Google raised similar issues when speaking with Fox Business. The company said that the version of Gemini used in the report was the developer model and not the consumer-facing product.
Like Meta, Google took issue with how the ADL asked Gemini questions. The statements were not reflective of how users ask questions and the answers that they would get would have more detail, according to Google.
Interim Head of the ADL Center for Technology and Society Daniel Kelley warned that these AI tools are already ubiquitous in schools, offices and social media platforms.
“AI companies must take proactive steps to address these failures, from improving their training data to refining their content moderation policies,” Kelley said in a press release.
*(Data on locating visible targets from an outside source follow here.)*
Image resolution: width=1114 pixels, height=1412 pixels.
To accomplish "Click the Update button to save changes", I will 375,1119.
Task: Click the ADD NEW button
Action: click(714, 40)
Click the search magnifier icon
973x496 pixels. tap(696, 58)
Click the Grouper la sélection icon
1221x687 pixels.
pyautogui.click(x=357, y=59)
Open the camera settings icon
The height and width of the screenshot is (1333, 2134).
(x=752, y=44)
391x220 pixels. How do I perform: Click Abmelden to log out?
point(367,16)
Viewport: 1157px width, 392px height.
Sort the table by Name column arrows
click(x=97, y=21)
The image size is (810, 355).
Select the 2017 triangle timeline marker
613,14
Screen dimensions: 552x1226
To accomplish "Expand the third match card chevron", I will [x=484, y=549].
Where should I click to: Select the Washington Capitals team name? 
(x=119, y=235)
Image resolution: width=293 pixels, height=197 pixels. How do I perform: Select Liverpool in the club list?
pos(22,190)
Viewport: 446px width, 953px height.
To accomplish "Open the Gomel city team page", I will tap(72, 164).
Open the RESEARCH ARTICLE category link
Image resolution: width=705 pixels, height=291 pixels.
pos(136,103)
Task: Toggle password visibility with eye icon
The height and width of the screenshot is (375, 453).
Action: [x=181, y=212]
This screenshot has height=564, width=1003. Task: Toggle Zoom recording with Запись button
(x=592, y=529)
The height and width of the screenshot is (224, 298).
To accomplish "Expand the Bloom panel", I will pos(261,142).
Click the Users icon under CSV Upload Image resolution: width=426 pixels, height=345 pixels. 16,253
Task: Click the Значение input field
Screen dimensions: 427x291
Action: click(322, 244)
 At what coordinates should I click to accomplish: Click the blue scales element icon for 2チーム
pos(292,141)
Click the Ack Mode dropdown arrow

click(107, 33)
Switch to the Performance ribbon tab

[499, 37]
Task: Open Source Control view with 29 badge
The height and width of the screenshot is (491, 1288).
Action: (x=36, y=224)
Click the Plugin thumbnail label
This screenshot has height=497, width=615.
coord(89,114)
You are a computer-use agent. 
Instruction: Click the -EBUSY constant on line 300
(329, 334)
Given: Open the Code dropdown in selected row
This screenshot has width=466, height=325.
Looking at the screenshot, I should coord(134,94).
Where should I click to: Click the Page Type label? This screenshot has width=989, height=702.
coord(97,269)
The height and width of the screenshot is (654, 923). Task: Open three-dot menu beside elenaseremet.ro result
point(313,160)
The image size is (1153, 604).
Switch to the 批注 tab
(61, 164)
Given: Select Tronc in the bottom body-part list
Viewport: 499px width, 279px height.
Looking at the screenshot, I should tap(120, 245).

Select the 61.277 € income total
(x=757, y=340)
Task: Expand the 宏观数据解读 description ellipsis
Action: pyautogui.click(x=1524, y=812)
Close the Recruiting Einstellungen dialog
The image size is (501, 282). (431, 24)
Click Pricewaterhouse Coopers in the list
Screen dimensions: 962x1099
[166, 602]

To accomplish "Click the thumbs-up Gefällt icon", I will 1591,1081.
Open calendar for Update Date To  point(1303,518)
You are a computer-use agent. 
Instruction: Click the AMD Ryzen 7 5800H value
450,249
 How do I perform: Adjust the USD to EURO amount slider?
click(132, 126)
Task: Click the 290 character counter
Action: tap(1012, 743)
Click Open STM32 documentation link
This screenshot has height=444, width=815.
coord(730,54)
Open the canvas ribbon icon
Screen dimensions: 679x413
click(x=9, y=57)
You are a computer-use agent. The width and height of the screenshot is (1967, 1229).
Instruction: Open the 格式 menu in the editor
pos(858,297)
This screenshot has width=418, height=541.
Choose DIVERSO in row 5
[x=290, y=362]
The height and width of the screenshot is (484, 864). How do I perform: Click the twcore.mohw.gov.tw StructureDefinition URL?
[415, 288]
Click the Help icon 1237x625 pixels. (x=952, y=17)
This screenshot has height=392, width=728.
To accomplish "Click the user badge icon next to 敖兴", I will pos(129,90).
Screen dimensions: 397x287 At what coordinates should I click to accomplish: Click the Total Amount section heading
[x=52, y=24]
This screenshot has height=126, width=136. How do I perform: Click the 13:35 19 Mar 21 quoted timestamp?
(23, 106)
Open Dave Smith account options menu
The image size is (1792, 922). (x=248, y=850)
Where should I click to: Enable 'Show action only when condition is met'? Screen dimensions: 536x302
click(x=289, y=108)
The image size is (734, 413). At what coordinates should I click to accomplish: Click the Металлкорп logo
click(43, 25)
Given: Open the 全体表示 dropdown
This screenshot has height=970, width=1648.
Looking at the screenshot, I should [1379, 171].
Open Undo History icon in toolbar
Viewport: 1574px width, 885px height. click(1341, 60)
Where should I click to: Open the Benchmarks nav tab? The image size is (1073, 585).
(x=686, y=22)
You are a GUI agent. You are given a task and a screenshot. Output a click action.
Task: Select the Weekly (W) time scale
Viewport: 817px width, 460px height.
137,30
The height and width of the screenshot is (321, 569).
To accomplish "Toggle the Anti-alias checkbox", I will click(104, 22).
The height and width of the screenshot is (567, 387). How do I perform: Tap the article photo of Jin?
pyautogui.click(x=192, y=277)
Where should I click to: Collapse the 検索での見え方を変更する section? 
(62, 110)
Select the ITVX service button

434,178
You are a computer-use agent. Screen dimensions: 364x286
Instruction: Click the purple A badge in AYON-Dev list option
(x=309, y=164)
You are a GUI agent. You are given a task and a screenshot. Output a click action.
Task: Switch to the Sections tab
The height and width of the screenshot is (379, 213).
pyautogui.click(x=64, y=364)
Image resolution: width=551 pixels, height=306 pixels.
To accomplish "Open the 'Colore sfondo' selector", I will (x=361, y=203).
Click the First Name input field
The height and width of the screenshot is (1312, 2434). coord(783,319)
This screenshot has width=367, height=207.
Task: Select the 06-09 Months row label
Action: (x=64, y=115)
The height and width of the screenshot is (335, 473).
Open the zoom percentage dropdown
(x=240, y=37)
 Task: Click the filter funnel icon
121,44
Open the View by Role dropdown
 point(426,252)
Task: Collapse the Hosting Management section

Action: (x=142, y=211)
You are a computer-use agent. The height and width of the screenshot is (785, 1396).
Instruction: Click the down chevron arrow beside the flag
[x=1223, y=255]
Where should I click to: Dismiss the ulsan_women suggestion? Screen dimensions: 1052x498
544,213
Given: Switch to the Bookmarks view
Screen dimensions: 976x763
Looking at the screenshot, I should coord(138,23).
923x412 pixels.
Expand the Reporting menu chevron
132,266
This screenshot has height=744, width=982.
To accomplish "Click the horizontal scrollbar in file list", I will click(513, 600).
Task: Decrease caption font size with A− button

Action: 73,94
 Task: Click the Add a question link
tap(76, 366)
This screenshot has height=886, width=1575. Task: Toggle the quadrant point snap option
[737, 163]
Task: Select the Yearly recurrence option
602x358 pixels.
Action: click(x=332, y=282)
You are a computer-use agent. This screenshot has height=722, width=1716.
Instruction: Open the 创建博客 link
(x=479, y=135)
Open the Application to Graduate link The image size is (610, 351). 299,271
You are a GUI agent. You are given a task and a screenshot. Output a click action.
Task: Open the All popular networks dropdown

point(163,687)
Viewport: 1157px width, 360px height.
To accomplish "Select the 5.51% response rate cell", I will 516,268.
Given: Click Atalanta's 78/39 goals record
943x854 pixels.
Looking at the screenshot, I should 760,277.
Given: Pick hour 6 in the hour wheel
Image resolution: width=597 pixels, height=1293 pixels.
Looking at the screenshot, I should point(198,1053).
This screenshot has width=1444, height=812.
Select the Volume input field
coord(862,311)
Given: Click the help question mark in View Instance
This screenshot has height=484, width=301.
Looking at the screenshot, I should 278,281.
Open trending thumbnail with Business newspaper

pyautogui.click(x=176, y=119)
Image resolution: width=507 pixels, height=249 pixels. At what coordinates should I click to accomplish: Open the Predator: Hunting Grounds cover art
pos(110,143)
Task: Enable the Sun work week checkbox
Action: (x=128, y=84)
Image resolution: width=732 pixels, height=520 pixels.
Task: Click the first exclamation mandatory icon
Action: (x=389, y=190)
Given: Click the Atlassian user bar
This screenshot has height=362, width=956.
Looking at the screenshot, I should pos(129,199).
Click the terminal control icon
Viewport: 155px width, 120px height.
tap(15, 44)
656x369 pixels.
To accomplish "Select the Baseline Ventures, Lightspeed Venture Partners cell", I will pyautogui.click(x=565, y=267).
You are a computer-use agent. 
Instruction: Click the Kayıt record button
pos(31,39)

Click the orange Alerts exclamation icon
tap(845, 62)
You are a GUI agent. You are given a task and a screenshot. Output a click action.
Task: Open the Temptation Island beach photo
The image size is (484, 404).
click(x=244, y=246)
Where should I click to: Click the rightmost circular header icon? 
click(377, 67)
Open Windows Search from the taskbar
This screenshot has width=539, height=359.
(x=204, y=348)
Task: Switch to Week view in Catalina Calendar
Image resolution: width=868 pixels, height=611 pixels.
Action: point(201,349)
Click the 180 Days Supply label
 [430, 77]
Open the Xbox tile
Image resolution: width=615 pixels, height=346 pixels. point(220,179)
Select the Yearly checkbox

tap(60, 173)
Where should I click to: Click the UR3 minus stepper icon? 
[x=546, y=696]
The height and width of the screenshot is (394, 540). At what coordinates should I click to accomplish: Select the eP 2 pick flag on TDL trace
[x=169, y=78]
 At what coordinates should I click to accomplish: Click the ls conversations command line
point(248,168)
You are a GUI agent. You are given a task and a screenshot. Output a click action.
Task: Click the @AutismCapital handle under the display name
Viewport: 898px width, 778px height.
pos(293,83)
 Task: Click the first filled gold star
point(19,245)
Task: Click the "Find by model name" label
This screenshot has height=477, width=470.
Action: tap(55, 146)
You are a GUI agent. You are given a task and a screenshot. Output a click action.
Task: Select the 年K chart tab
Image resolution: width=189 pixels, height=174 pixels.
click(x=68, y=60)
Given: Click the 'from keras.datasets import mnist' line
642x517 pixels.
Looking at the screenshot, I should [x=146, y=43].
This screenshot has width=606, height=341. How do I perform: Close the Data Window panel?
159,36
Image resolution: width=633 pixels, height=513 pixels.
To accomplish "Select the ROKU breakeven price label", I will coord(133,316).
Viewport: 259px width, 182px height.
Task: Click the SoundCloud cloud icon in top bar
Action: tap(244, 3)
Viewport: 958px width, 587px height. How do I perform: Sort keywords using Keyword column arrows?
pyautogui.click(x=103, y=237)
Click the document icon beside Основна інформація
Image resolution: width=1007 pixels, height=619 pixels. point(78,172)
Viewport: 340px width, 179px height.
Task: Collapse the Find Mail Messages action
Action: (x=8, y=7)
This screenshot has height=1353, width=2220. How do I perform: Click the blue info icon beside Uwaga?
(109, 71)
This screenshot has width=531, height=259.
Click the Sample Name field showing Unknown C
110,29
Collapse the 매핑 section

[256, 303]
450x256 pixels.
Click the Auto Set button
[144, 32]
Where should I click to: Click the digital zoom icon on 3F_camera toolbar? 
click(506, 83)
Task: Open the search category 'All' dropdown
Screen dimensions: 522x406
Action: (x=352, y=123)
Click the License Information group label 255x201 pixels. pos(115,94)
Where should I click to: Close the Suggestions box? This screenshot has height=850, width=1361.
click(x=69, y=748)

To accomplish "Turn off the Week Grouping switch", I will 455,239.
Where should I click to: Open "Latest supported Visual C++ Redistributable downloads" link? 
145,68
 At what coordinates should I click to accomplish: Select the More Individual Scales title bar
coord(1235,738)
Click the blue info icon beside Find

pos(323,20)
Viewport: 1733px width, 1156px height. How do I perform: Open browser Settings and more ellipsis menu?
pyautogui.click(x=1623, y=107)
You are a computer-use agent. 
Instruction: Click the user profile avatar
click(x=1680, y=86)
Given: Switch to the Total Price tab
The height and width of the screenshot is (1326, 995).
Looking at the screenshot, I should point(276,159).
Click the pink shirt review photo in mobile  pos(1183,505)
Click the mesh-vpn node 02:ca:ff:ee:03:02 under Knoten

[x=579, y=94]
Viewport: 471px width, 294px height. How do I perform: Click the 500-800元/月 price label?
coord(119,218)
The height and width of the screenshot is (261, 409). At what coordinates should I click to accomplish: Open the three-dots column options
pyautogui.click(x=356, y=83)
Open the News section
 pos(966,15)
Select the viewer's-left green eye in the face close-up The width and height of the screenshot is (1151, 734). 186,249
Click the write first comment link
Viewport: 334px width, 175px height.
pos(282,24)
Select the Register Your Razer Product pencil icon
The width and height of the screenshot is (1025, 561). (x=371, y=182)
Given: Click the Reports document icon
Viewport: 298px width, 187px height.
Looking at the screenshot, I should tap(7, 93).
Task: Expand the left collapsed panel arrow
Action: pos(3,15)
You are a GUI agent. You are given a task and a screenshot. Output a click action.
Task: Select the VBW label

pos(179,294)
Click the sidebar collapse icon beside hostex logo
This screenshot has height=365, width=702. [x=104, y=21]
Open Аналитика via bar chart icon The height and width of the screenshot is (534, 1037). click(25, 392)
The ADL gave several recommendations for both developers and those in government who are looking to tackle bias in AI. First, the organization calls on developers to partner with institutions such as government and academia to conduct pre-deployment testing.
Developers are also encouraged to consult the National Institute of Standards and Technology’s (NIST) risk management framework for AI and to consider possible biases in training data. Meanwhile, the government is urged to encourage AI to have “built-in focus to ensure safety of content and uses.” The ADL is also urging the government to create a regulatory framework for AI developers and to invest in AI safety research.
OpenAI and Anthropic did not immediately respond to Fox Business’ request for comment.